INSTRUCTIONS FOR THE TASK:
From the records below, copy out exactly the lines from the one containing "Tentang JaringanHosting.com (39, 2315)" to the one containing "For every named target in this 681×2576", both included. Add nothing else.

Records from a dataset:
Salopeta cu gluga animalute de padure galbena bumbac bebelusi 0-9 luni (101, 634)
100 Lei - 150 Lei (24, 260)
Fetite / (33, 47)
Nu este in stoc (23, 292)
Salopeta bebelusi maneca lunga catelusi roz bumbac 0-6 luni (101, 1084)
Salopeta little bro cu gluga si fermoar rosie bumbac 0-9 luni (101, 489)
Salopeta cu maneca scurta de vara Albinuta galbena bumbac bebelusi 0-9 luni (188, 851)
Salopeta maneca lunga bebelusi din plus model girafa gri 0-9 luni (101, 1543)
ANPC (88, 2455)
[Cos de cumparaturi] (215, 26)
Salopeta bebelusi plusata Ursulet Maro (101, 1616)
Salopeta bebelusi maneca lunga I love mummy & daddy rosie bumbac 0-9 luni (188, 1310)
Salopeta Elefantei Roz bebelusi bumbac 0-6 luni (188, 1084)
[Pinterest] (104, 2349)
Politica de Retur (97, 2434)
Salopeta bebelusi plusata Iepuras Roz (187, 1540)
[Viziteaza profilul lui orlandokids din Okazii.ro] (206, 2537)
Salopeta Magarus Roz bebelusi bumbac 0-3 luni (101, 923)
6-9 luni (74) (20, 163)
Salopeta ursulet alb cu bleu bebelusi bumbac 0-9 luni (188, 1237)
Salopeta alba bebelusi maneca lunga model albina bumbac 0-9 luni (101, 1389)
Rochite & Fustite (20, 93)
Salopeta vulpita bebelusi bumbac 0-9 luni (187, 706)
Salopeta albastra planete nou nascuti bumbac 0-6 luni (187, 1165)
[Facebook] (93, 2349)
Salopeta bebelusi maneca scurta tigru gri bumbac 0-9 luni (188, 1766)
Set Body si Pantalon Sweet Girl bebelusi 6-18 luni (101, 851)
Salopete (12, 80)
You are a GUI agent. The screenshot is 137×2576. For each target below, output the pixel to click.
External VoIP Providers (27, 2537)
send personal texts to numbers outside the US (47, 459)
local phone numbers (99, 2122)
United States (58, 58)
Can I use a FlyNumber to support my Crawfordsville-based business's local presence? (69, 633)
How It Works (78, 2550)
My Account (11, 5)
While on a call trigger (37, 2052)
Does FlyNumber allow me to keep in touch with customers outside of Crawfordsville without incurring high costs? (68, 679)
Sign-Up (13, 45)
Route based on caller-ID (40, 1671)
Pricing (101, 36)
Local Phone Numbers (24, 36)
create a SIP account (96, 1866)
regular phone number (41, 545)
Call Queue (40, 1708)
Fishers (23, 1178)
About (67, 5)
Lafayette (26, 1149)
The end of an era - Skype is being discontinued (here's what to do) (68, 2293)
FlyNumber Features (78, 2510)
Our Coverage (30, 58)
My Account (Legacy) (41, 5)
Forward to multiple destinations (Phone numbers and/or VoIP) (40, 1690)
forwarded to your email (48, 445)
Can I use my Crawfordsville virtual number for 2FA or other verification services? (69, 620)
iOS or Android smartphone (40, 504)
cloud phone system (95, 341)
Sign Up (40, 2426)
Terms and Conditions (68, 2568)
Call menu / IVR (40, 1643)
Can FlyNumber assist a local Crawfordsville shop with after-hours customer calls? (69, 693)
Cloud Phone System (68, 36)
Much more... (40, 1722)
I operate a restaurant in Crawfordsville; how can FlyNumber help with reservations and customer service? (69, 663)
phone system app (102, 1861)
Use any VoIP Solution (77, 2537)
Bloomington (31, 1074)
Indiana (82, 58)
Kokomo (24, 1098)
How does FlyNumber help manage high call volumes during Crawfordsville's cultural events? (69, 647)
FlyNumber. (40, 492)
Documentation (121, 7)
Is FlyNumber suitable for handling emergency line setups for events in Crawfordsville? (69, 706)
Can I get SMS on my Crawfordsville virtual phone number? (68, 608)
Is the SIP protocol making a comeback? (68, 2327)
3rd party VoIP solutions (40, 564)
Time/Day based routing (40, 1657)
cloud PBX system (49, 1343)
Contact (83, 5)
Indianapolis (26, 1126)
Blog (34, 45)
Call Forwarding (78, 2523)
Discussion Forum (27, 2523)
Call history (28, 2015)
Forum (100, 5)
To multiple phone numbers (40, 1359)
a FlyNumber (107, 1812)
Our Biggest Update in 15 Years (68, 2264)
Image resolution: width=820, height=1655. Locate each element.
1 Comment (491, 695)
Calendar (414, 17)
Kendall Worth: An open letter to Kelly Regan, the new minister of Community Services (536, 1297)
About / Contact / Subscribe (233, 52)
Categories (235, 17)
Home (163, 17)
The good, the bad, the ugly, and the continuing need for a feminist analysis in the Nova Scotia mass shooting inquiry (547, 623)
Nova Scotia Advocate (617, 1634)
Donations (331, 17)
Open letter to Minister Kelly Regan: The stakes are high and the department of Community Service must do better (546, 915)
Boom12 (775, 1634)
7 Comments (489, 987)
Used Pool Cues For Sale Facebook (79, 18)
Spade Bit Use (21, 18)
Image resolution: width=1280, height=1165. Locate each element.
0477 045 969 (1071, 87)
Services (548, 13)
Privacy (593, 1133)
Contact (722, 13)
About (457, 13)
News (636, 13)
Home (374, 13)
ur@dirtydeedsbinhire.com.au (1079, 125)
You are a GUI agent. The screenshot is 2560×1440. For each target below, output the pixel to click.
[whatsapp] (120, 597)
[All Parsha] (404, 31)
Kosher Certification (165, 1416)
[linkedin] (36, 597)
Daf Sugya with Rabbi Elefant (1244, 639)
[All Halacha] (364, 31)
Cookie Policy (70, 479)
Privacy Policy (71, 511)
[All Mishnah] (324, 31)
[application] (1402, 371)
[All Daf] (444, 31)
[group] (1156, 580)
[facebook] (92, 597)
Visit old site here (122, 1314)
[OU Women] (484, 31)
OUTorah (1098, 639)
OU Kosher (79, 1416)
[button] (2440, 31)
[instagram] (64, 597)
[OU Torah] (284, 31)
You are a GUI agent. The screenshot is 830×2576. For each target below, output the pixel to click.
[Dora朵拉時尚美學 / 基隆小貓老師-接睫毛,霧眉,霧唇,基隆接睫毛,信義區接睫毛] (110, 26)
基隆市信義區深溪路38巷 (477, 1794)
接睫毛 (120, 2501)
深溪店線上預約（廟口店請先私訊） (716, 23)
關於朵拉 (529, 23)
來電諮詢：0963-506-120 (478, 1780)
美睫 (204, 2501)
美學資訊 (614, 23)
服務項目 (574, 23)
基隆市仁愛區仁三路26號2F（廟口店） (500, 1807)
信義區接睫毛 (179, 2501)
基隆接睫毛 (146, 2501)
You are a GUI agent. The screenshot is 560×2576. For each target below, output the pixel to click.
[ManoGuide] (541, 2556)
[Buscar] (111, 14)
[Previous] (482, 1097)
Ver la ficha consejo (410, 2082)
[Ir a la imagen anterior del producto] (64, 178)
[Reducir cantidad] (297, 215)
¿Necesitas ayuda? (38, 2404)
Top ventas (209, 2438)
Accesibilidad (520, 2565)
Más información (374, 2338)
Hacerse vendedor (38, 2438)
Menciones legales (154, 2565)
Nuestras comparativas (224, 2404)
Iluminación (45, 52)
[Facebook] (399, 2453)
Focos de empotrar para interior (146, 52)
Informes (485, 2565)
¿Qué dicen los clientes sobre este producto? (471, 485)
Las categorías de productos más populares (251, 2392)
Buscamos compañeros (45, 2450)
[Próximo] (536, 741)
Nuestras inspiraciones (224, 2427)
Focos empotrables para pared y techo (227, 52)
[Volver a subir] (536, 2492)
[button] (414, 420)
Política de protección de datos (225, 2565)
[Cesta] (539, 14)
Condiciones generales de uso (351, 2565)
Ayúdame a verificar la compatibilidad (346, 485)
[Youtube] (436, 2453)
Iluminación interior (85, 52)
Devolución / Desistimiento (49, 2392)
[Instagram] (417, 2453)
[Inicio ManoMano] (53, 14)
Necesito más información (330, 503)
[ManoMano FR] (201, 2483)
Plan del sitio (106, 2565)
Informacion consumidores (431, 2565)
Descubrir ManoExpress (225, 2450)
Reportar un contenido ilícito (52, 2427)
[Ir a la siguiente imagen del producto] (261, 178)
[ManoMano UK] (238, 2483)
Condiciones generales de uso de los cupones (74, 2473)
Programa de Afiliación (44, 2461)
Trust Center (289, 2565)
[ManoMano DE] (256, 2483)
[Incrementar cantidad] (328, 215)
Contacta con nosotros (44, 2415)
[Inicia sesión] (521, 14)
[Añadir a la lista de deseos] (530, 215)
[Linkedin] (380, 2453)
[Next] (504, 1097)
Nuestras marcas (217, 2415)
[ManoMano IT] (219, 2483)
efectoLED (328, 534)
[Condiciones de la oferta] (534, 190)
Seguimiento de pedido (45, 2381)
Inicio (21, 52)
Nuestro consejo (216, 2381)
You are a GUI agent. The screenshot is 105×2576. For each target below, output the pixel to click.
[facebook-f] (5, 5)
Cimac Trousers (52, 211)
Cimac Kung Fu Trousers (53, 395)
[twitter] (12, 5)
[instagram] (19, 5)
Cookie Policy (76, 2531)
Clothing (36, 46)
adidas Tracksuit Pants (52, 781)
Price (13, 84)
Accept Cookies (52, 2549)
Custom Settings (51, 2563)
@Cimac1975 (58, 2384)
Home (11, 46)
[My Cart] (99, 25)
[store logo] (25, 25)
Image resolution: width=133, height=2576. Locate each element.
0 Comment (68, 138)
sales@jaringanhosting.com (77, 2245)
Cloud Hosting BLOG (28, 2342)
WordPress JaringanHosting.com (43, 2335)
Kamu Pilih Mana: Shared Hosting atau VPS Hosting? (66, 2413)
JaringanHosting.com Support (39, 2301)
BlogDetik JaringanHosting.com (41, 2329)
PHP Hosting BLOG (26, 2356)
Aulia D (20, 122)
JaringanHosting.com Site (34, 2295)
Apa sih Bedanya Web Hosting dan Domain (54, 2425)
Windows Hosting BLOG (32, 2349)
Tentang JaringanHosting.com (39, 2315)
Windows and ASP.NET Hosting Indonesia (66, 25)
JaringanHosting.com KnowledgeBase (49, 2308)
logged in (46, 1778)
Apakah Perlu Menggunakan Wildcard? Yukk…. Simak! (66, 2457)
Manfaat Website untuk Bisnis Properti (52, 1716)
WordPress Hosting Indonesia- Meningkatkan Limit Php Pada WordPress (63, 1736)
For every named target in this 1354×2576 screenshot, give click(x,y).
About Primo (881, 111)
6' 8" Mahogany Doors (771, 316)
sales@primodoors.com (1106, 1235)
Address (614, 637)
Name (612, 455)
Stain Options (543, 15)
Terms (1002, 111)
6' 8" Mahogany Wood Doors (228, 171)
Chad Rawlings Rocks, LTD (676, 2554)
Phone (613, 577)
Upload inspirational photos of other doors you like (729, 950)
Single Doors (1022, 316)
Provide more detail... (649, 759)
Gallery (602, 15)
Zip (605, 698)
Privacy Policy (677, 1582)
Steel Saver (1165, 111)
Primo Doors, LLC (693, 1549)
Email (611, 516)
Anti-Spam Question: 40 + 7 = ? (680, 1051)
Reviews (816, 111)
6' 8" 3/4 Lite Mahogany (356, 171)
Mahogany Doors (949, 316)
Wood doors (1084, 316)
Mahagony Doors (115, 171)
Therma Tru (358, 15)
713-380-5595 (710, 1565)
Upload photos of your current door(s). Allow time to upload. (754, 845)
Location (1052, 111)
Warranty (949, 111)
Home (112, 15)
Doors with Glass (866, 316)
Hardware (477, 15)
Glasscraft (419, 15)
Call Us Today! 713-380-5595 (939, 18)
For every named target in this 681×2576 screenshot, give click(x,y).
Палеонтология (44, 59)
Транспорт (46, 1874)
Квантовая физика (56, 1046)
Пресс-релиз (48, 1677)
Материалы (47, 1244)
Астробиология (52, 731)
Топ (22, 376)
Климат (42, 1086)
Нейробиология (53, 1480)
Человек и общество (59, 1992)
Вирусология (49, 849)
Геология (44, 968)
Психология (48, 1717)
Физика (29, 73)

EXERCISE RESULT:
Tentang JaringanHosting.com (39, 2315)
Windows and ASP.NET Hosting Indonesia (66, 25)
JaringanHosting.com KnowledgeBase (49, 2308)
logged in (46, 1778)
Apakah Perlu Menggunakan Wildcard? Yukk…. Simak! (66, 2457)
Manfaat Website untuk Bisnis Properti (52, 1716)
WordPress Hosting Indonesia- Meningkatkan Limit Php Pada WordPress (63, 1736)
For every named target in this 1354×2576 screenshot, give click(x,y).
About Primo (881, 111)
6' 8" Mahogany Doors (771, 316)
sales@primodoors.com (1106, 1235)
Address (614, 637)
Name (612, 455)
Stain Options (543, 15)
Terms (1002, 111)
6' 8" Mahogany Wood Doors (228, 171)
Chad Rawlings Rocks, LTD (676, 2554)
Phone (613, 577)
Upload inspirational photos of other doors you like (729, 950)
Single Doors (1022, 316)
Provide more detail... (649, 759)
Gallery (602, 15)
Zip (605, 698)
Privacy Policy (677, 1582)
Steel Saver (1165, 111)
Primo Doors, LLC (693, 1549)
Email (611, 516)
Anti-Spam Question: 40 + 7 = ? (680, 1051)
Reviews (816, 111)
6' 8" 3/4 Lite Mahogany (356, 171)
Mahogany Doors (949, 316)
Wood doors (1084, 316)
Mahagony Doors (115, 171)
Therma Tru (358, 15)
713-380-5595 (710, 1565)
Upload photos of your current door(s). Allow time to upload. (754, 845)
Location (1052, 111)
Warranty (949, 111)
Home (112, 15)
Doors with Glass (866, 316)
Hardware (477, 15)
Glasscraft (419, 15)
Call Us Today! 713-380-5595 (939, 18)
For every named target in this 681×2576 screenshot, give click(x,y).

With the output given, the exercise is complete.